Saturday, April 14, 2018

Today I mostly worked on eidreader and its integration into Lino. A historic moment: It is now possible to read Belgian eID cards into Lino Avanti or Lino Welfare without a Java. Including the picture. Disclaimer: it works with my eID card, I didn’t test it on other cards until now. TODO: write documentation so that interested developers can watch it in action.

Five releases in one day

The eidreader had 5 releases today.

Marc Rabaey reported a problem with eidreader 0.0.1 (it was not possible to install it):

$ pip install eidreader
Collecting eidreader
  Downloading eidreader-0.0.1.tar.gz
    Complete output from command python setup.py egg_info:
    Traceback (most recent call last):
      File "<string>", line 1, in <module>
      File "/tmp/pip-install-2hj2tlzx/eidreader/setup.py", line 3, in <module>
        exec(compile(open(fn, "rb").read(), fn, 'exec'))
    FileNotFoundError: [Errno 2] No such file or directory: 'setup_info.py'

    ----------------------------------------
Command "python setup.py egg_info" failed with error code 1 in /tmp/pip-install-2hj2tlzx/eidreader/

It took me a few version numbers to fix the issue (because it’s difficult to test these issues without actually releasing). Now (version 0.0.4) it should work.

The problem was that my setup_info.py trick doesn’t work for single-file projects, it works only when there is a package. I read this document but could not find any better solution.

I continued my work on getting the whole system to run. One gotcha was that the data in requests.post(url, data=data) must not be a nested dict (i.e. a dict containing other dicts). Actually they explain it well: More complicated POST requests.

Another challenge was that the Java version obviously had some powerful date parser which understands strings like "01.JUN. 1968". This is how my birth date is stored on my Belgian ID card). My favorite package python-dateutil which claims to provide Generic parsing of dates in almost any string format fails when parsing that string:

>>> from dateutil.parser import parse as date_parser
>>> date_parser("01.JUN. 1968", ignoretz=True)
Traceback (most recent call last):
...
ValueError: Unknown string format

The stumblestone is the missing space after the day.
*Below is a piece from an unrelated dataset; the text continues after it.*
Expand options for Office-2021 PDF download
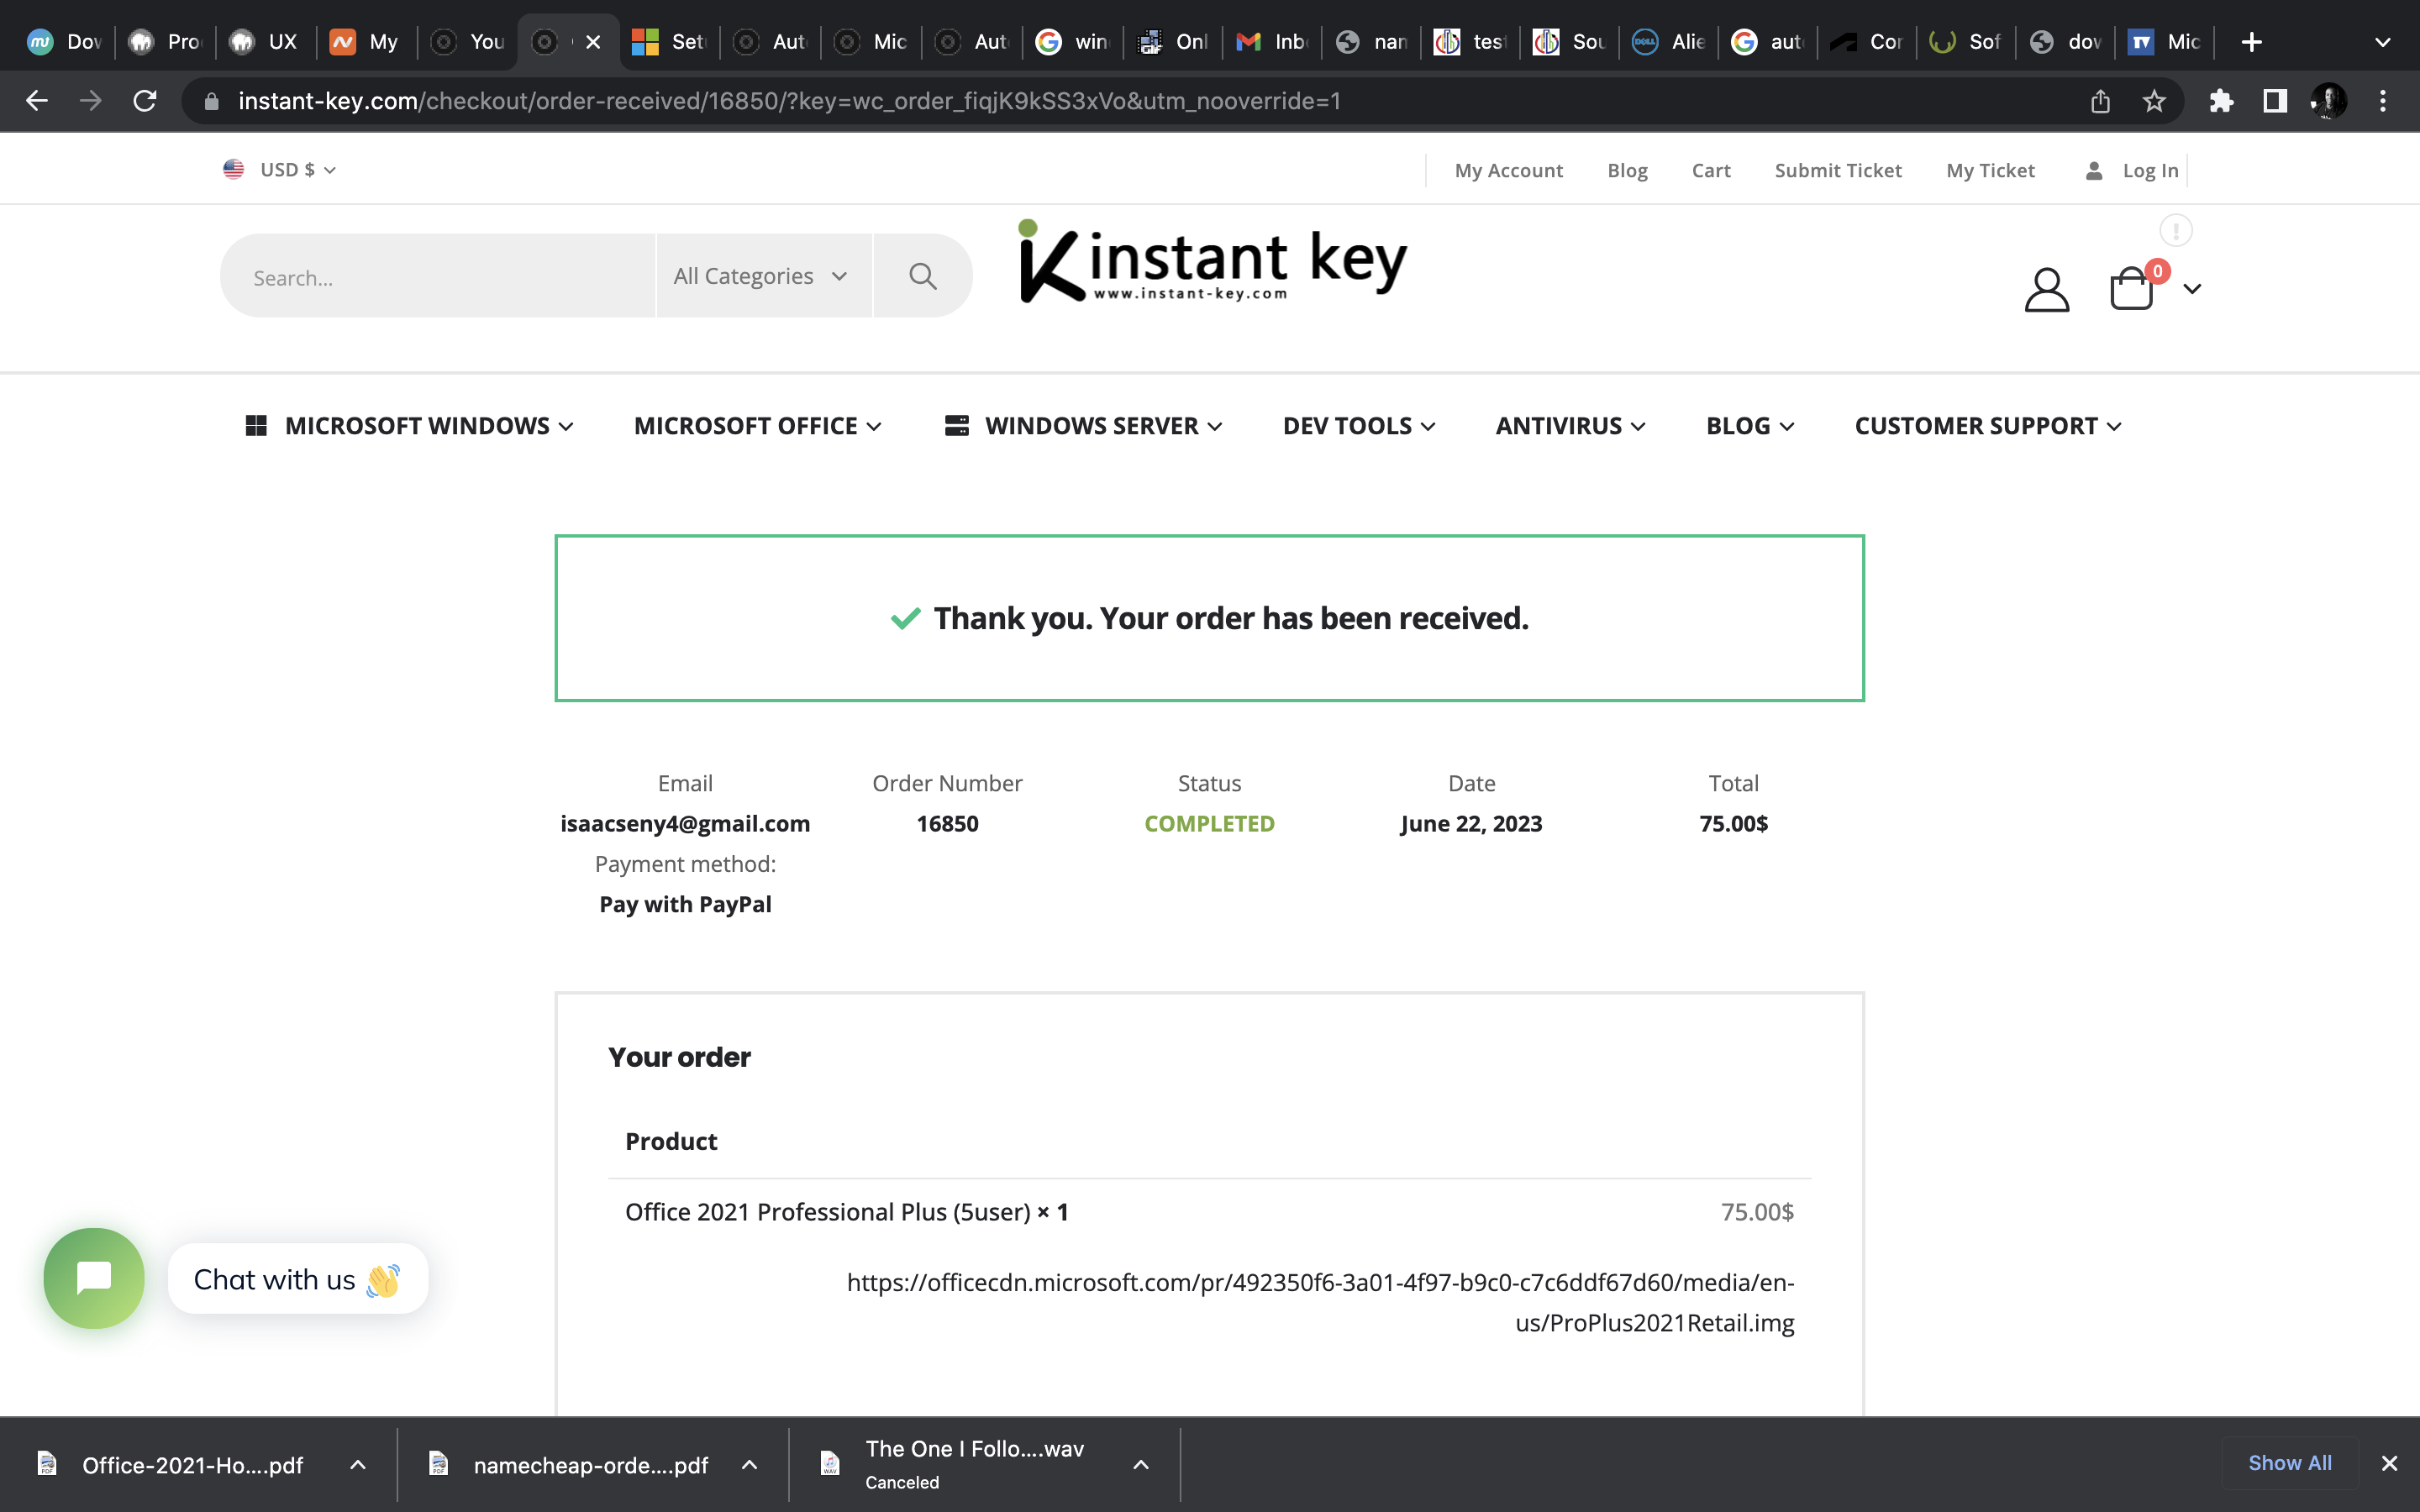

If we add it manually, it works:

>>> date_parser("01. JUN. 1968")
datetime.datetime(1968, 6, 1, 0, 0)

But that’s of course just a hint for improving the parser, not a solution for our problem.

I tried with ignoretz and fuzzy, but none helped:

>>> date_parser("01.JUN. 1968", ignoretz=True)
Traceback (most recent call last):
...
ValueError: Unknown string format
>>> date_parser("01.JUN. 1968", fuzzy=True)
Traceback (most recent call last):
...
ValueError: Unknown string format

Then I tried the dateparser package which turned out to be more successful:

>>> import dateparser
>>> dateparser.parse("01.JUN. 1968")
datetime.datetime(1968, 6, 1, 0, 0)

I ended up extending the lino.utils.IncompleteDate.parse() method.

And then I pushed a big bunch of changes I had been doing during the last week. Thy break the test suites, but I was impatient to publish them. Here is (rather: should be) a summary of these changes.

Subtle changes in Atelier:

  • atelier/__init__.py no longer executes setup_info.py file

  • Fixed a failure when inv prep was invoked from a subdir of the project’s root.